Del lado de la naranja, pienso en todas las guerreras de Elena, las mujeres firmes y resueltas en el México patriarcal: desde su nana de niña, Magdalena Castillo, hasta su nana de veterana, Martina, pasando por Jesusa Palancares (Josefa Bórquez), las soldaderas, Frida, Pita Amor, Nahui Olin, María Izquierdo, Elena Garro, Rosario Castellanos, Nellie Campobello. Son las avencidadas en México, Tina Modotti (1992) –salida de un guion encargado y jamás filmado por Gabriel Figueroa– y Leonora Carrington (2012), mis favoritas. En esas dos crónicas noveladas hay algunas de las páginas mejor logradas de la literatura latinoamericana. Son las naranjas de Elena.
“Cuando me inicié en el periodismo no se podía entrevistar a la gente de la calle ni hablar de una colonia marginada o pobre porque denigraban a México”. En su pleno derecho, Elena ha resistido a la ideología racista, misógina y clasista de la corte del fin de siglo que jamás le dedicó una reseña seria, ni cuando ganó el Premio Cervantes en 2013. Fue tratada de “esa pobre señora” por un dirigente de Acción Nacional, Manuel Espino, que agregó, por su apoyo a López Obrador: “Empeñó su prestigio en una causa que no vale la pena”. Al sumarla a la campaña de odio aporofóbico de la derecha de la “guerra contra el crimen organizado”, recibió amenazas de muerte directas, por teléfono y en su casa. Ahí está, a sus 90 años.

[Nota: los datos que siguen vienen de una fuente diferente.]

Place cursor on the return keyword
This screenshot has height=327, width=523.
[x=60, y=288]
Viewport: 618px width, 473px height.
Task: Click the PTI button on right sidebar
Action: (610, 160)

Entras a su casa por un pasillo flanqueado por un pequeño plantío de árboles donde –presume– creció una planta prohibida. Te reciben las fotografías familiares de Mane, Felipe y Paula, también del lector de la piel del cielo, Guillermo Haro, el gato Monsi pasa de rayo. En la minúscula sala, con cojines zapatistas, bordeada por libros, papeles y un camastro para leerlos, te sientas en un sillón desvencijado pero amistoso. Bajará la escalera con sus pants de correr. Y te va a preguntar lo que sea, algo estrambótico o cotidiano, y sabes que responderás con una verdad tan íntima –entre un caníbal y el jugo de naranja– que no sabías que llevabas dentro.